Both constitutionalism and separation of powers are widely accepted principles of the Indian legal system. The essence of constitutionalism is self-restraint, i.e., the submission of politics to legal restraints. The role of the judiciary then becomes to enforce constitutional law vis-à-vis the Executive as well. Even the separation of powers doctrine supports this role of constitutionalism by imposing a positive duty to perform minimum functions within the constitutional mandate apart from a negative duty to refrain from overstepping the domain. The duty of the judiciary to protect individual liberties is well-established. Thus, it is clear that the judiciary has a positive duty to enforce constitutional law against the Executive.

Attributing this positive duty to the judiciary also deals with criticism that considers expanding judicial review democratically illegitimate because judges are unelected since it ignores the judiciary’s role in promoting constitutionalism. I do not intend to question the bona fide claim that political decision-makers have to expertise on public order, strengthened by an electoral mandate. Rather, any arguments based solely on expertise and political mandate fail to justify deference to the Executive in case of preventive detention when the tension between public order and individual liberty heightens. 

In such cases, both the extent of the constitutional right’s limitation and importance of preventing harm caused by the limitation become relevant. The extent of limitation by preventive detention is such that the SC itself has acknowledged how preventive detention laws curtail individual liberty without a trial and hence, are inherently stringent. Further, there is no check on the subjective satisfaction of the Detaining Authority except an Advisory Board provision that can be bypassed as explained above. 

On the element of harm, the rationale for preventive detention is based on public order. In the present case of Nenavathi Bujji, the SC flagged how the State justified threats to public order based solely on an inability to manage a law and order situation. Dedicating one part of its analysis to repetitive litigations against the State of Telangana concerning validity of preventive detention orders (‘The Saga Continues’), the SC observed that the State has been repeatedly misapplying the standard of public order and thus, multiple such orders had to be set aside in the last few years.
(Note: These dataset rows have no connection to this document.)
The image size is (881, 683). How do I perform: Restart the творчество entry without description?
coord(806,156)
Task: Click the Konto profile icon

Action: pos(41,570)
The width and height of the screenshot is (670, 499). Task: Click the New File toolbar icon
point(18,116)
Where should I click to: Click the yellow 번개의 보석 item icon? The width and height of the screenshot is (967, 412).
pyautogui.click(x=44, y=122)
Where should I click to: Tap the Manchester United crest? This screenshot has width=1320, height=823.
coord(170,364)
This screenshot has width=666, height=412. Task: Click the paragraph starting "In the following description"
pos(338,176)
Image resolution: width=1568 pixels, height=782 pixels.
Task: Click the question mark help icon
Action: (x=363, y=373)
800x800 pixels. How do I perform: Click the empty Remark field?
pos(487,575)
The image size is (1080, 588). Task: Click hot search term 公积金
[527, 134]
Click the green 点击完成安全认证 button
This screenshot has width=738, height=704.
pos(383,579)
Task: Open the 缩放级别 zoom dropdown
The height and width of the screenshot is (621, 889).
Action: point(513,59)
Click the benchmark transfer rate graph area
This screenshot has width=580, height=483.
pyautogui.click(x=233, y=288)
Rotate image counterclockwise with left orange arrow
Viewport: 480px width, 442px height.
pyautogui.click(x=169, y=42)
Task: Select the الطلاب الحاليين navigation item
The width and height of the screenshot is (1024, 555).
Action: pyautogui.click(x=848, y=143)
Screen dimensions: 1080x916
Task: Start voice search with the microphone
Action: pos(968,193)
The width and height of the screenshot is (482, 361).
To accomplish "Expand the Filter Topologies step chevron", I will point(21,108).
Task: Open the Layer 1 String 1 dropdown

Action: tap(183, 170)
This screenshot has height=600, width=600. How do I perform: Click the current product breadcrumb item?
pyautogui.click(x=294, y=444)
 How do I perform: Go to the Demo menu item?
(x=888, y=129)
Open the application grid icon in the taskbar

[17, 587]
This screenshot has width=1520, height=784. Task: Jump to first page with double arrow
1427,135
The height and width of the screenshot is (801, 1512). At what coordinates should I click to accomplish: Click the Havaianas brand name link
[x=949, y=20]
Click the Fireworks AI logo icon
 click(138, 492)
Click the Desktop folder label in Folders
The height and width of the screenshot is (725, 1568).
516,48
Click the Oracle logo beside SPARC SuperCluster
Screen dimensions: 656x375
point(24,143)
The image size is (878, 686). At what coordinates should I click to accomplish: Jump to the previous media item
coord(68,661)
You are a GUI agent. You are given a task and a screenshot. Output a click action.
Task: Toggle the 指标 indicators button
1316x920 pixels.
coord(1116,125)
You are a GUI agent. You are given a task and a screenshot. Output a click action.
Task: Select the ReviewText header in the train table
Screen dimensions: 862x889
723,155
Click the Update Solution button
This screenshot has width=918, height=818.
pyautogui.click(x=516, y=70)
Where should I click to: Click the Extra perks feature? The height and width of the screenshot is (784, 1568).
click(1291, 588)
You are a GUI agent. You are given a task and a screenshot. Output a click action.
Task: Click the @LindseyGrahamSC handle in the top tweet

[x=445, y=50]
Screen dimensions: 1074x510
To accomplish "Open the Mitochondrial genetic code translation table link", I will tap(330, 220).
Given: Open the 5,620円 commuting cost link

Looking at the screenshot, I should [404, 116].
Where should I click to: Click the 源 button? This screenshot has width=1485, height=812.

Noting this recently in Mallada K. Sri Ram v. State of Telangana (2023), the SC emphasised that the exceptional power of preventive detention cannot be exercised routinely or callously by the State. 

The inadequacy of justification raises concerns about the State's broadening interpretation of the purpose of preventive detention, potentially diluting the actual importance of such measures. It also highlights the State’s disregard for the liberty of its citizens. In the present case, the State even had an alternative remedy to approach the courts concerned for cancellation of bail instead of passing a preventive detention order.

In essence, while preventive detention laws aim to avert potential harm to public order, the expanded scope of what constitutes a threat and the State’s resort to preventive detention without exhausting other effective remedies raises concerns about the true purpose behind such measures. This, coupled with its impact on individual liberty, does not justify the current standard judicial deference to the subjective satisfaction of the Executive.

What Next?

The preventive detention regime has so far been insulated from fundamental rights apart from Art. 22, but Art. 22 protections are insufficient since they are merely procedural guarantees. In the absence of any substantive requirements like proportionality or reasonableness, Executive supremacy on the question of a person’s liberty is unbridled. Thus, wider judicial review could cover how the Detaining authority reached a decision. Abnegating its role towards constitutionalism, the judiciary has kept the spirit of A.K. Gopalan and Justice Beg’s dissent alive within the jurisprudence. The role of the judiciary as guardian of the Constitution cannot be over-emphasized. Expanding the scope of judicial review vis-à-vis prevention detention would not amount to substitution or encroachment of the Executive domain since it does not mean the supremacy of the judiciary but of the Constitution, primarily individual liberty.